Start of Records to process

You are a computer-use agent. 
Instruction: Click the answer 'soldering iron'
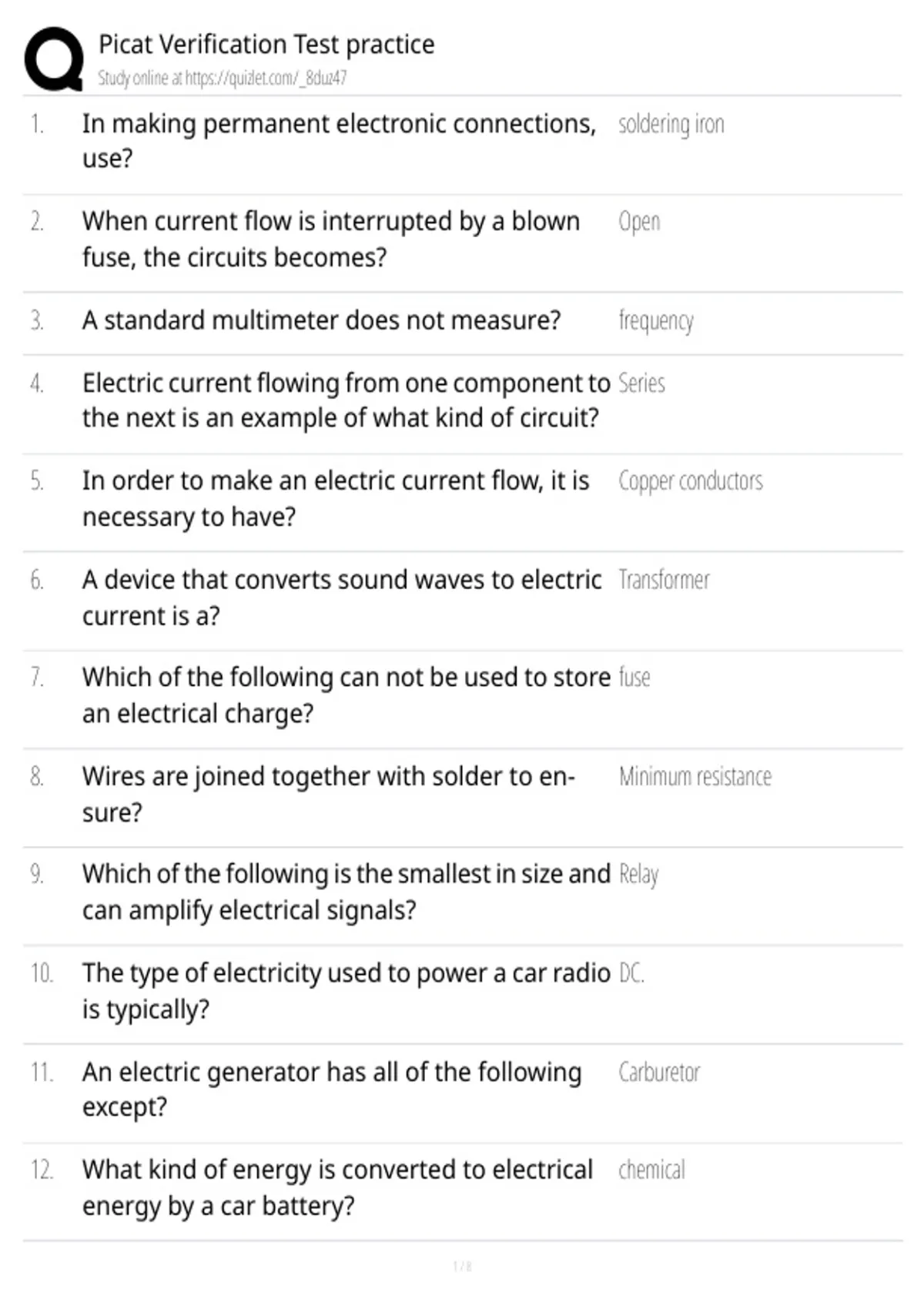[671, 124]
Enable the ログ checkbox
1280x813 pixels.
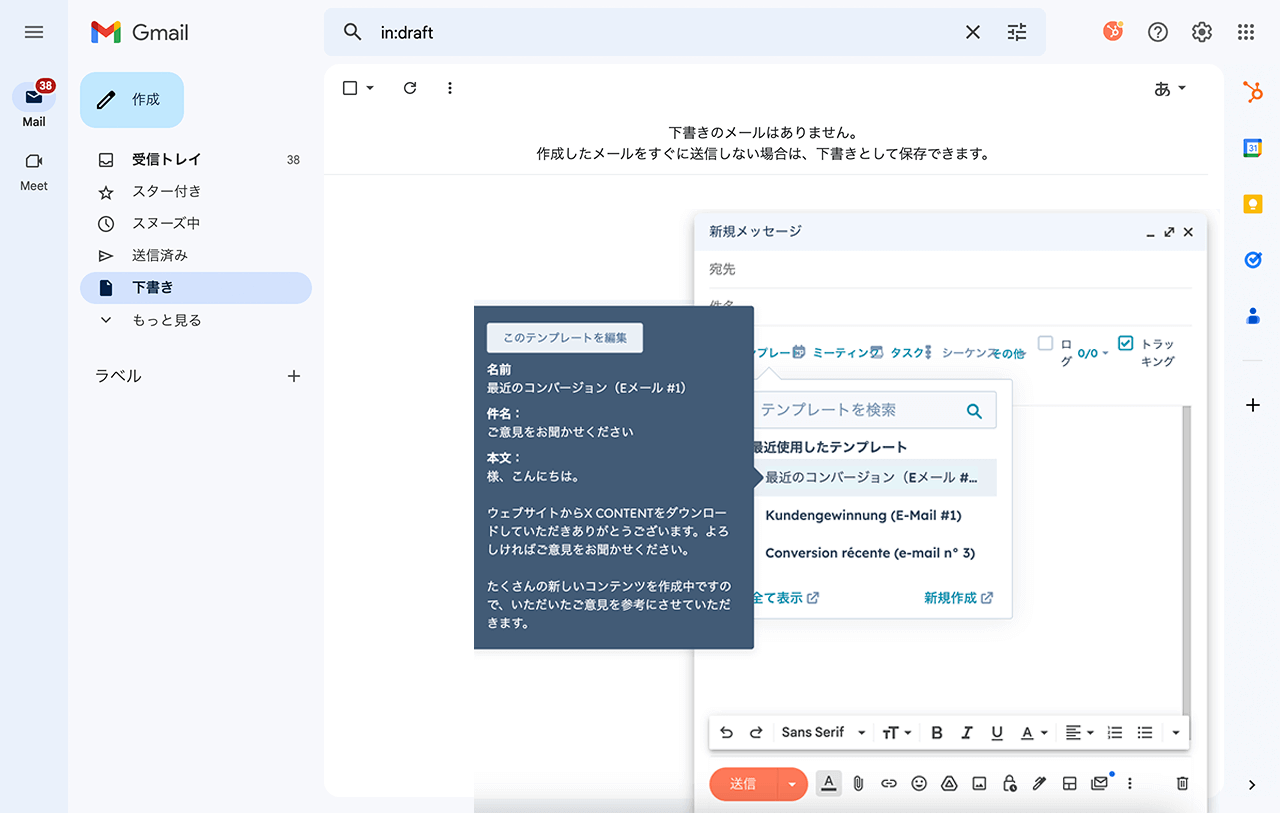point(1045,343)
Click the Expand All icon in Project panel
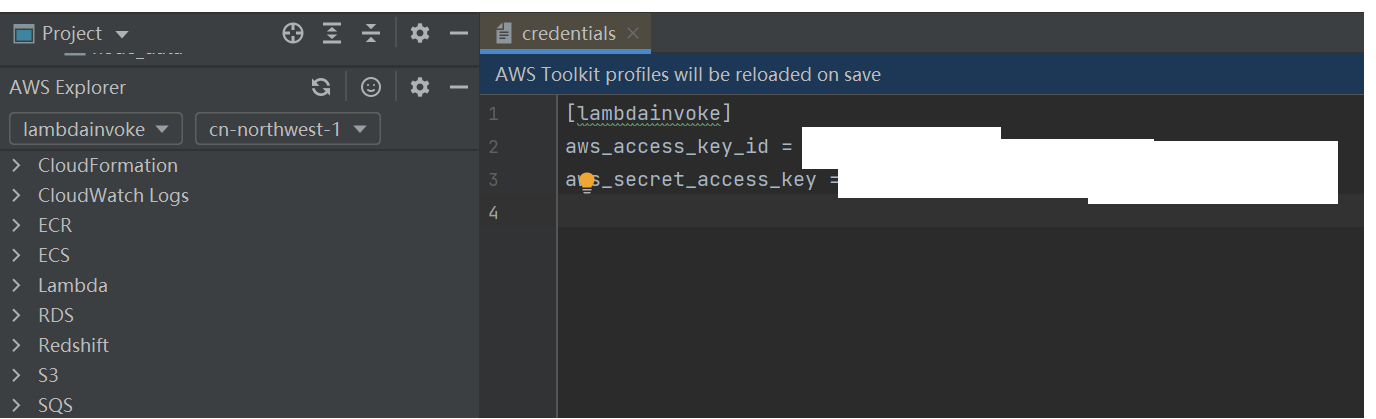Image resolution: width=1376 pixels, height=419 pixels. [332, 34]
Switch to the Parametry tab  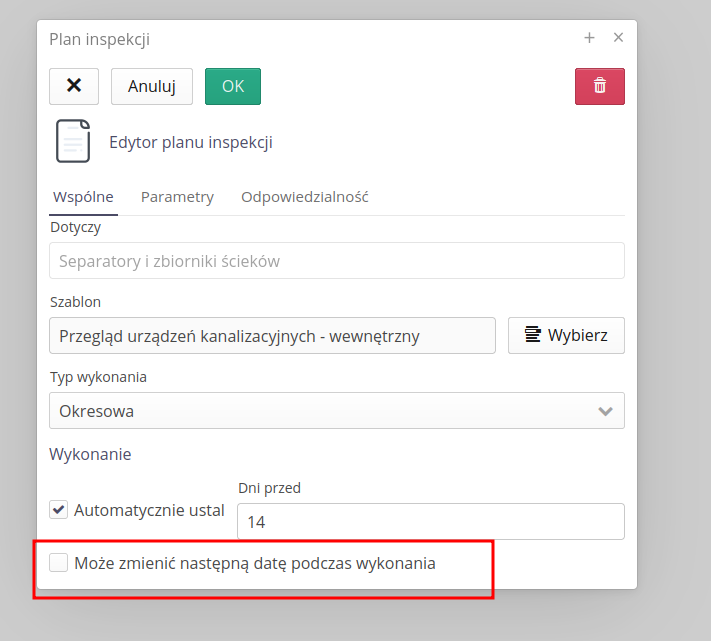[177, 197]
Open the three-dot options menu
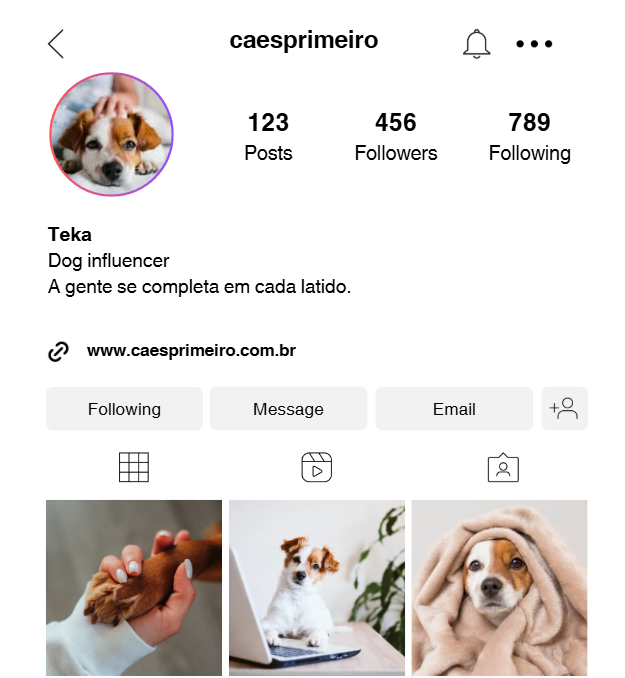 click(534, 44)
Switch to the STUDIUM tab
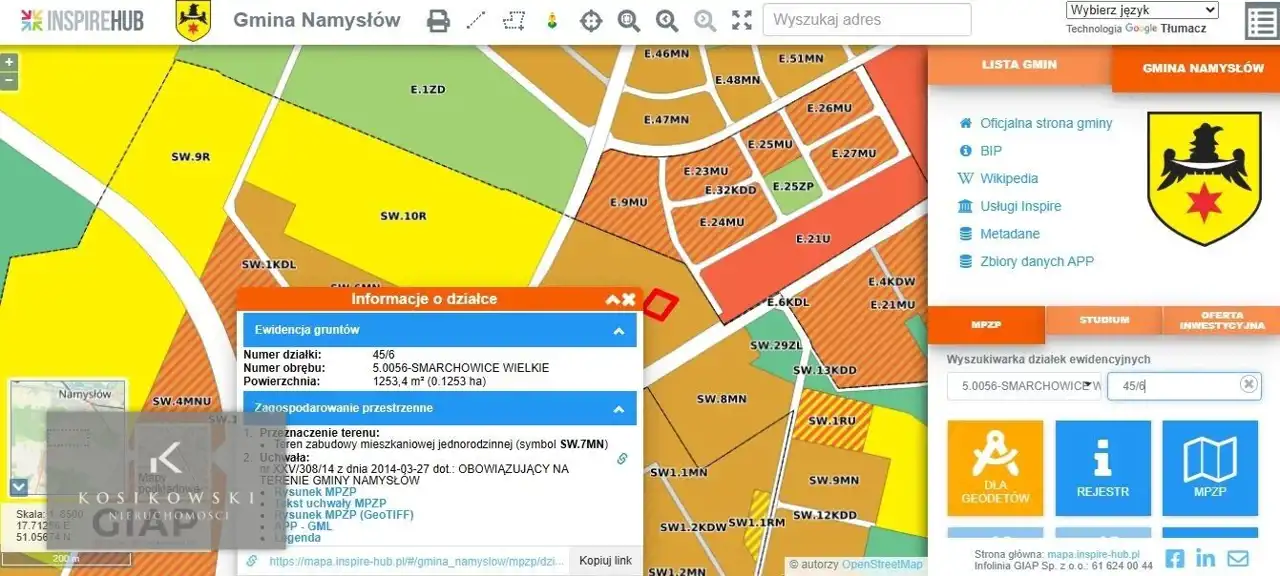1280x576 pixels. [1104, 320]
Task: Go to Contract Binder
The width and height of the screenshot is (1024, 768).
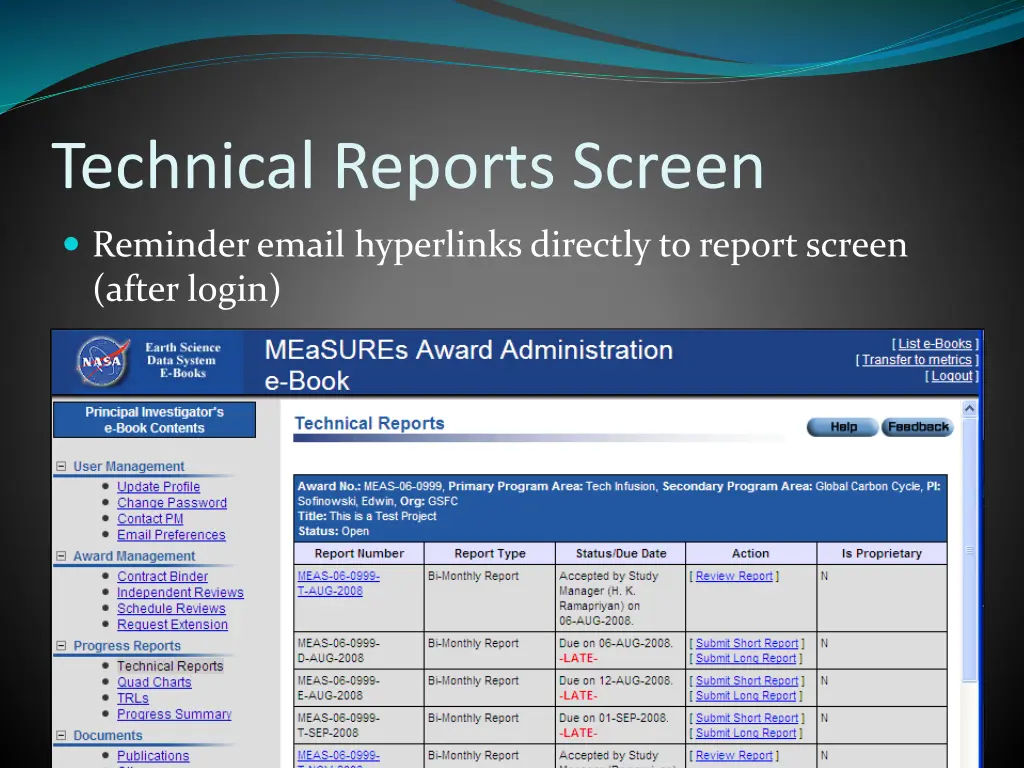Action: (x=162, y=577)
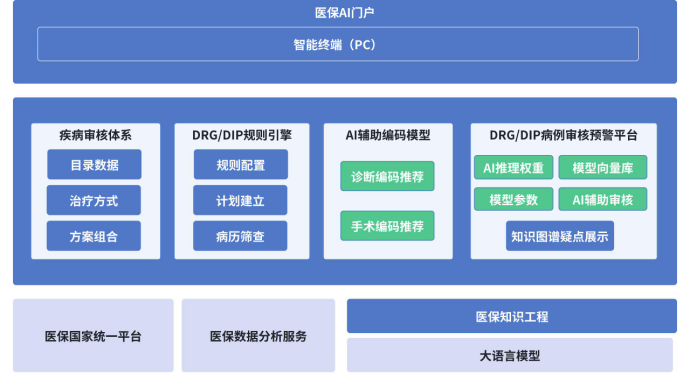Image resolution: width=690 pixels, height=382 pixels.
Task: Select the 规则配置 block
Action: tap(241, 164)
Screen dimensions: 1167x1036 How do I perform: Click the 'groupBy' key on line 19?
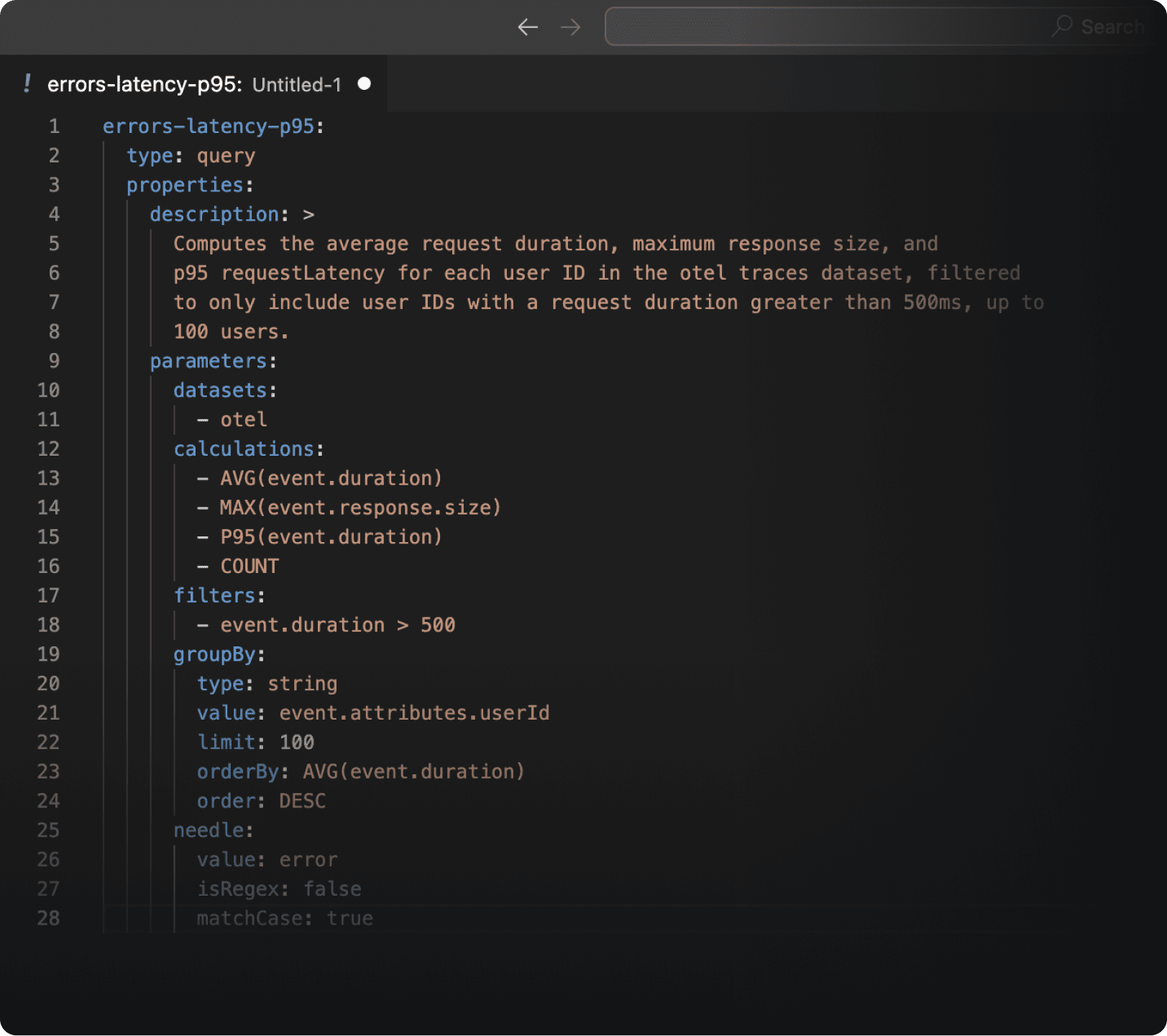[x=214, y=654]
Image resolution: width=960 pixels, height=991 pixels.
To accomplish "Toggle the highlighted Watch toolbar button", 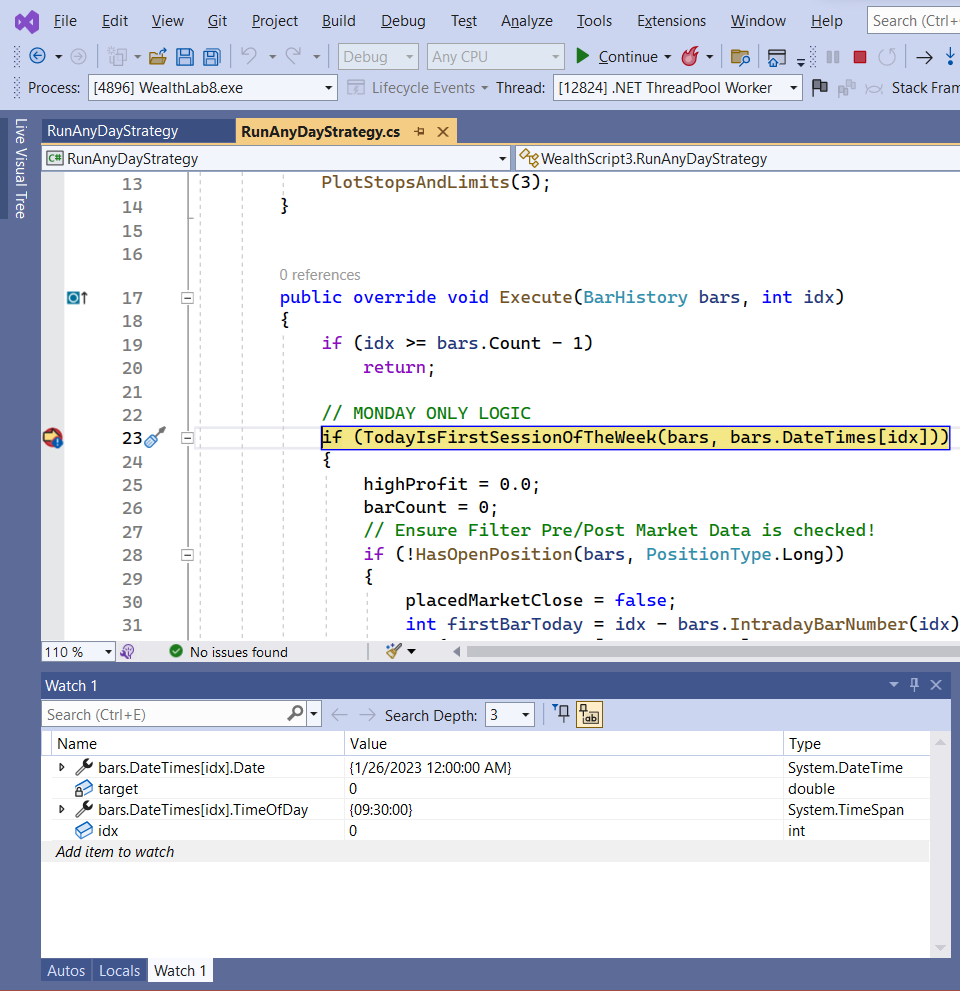I will (x=590, y=715).
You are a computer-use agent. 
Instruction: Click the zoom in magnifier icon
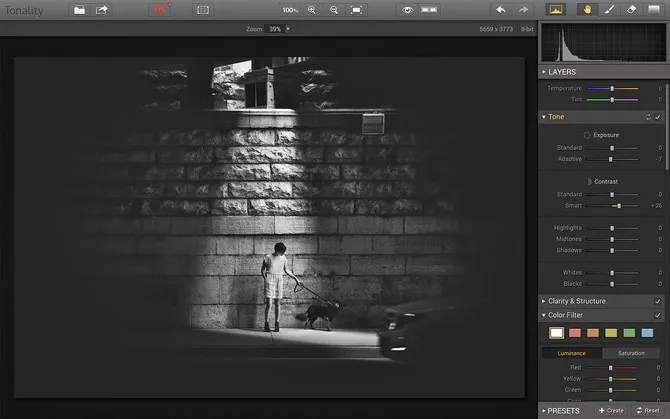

End of Records to process

- _Exercise details_:
Transcribe the material word for word from the line with "Open the three-dot options menu" to the line with "1280x576 pixels. [1104, 320]", leaving out the pictures.

- _Exercise response_:
Open the three-dot options menu
 click(534, 44)
Switch to the STUDIUM tab
1280x576 pixels. [1104, 320]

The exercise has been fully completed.